Unwilling to broach the accusations that dogged Michael Jackson (and continue to this day with a new lawsuit arriving this year), halting in the mid-1980s, and waving vaguely toward a likely illusory sequel, Michael was already a queasy proposition that its makers have made positively seasick. In a reimagining of his adoption of Bubbles, a chimpanzee wearing a child’s diaper is delivered with the Jackson family looking on, but no one asks, “Is this normal?” It’s meant to be cute, but we’re talking about a man in his 20s, we’re talking about an animal, not a toy, an animal he then leaves alone in a room full of choke hazards, a room that looks like the gaudy, gross hoarder’s lair visible in police footage of Neverland ranch.

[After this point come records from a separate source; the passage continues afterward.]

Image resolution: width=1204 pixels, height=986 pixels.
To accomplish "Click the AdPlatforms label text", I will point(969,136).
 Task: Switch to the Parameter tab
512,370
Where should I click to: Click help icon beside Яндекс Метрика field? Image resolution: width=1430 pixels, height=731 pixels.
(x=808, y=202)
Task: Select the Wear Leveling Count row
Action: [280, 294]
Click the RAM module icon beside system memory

Then there’s the llama. The giraffe. Thousands of kids’ toys. Why is no one thinking this shopaholic needs help? At least, it’s hard to think of his charity splurging as a separate phenomenon from his compulsive purchasing.

The Artist, Diminished

Director Antoine Fuqua‘s film cannot give Michael Jackson credit as a mature, competent adult, because doing so would devastate the line constructed over decades by his legal and PR teams. Instead, it hammers away at the idea of him as a child in a man’s body, repeatedly waving a copy of Peter Pan for emphasis. Hobbled by this disrespectful image, Michael leaves the impression that this was someone with a mental handicap, who had no interest in treatment, surrounded by enablers who were blasé about his well-being or sacked if they dared suggest it.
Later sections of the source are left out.